#### Material for this task
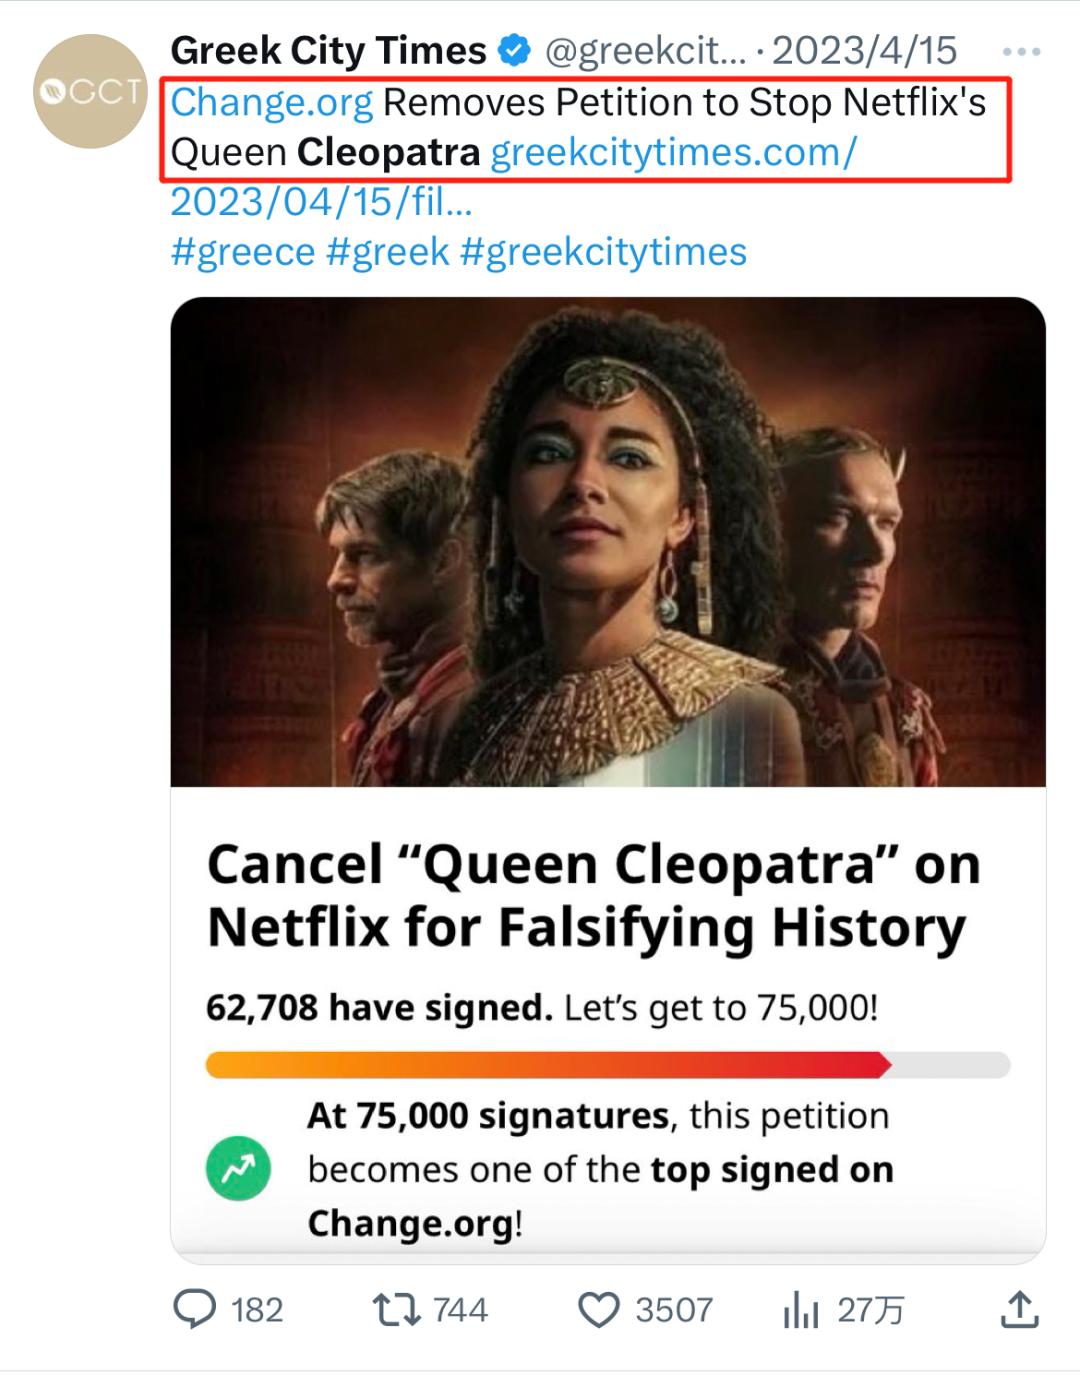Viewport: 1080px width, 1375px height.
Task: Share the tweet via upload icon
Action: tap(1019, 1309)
########
#### Material for this task
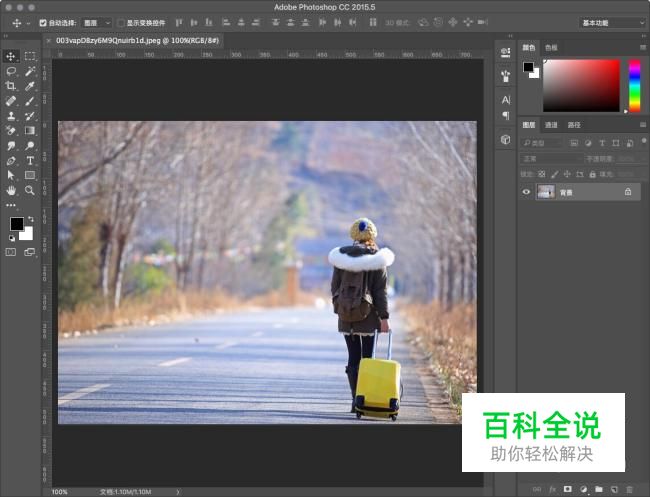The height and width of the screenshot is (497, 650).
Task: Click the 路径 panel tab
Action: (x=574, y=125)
########
#### Material for this task
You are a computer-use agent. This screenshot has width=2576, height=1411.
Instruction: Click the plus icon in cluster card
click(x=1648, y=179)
########
→ **Exercise goal**
Collect and copy out every line above that contains the word "Action".

→ **The answer**
Action: tap(1019, 1309)
Action: (x=574, y=125)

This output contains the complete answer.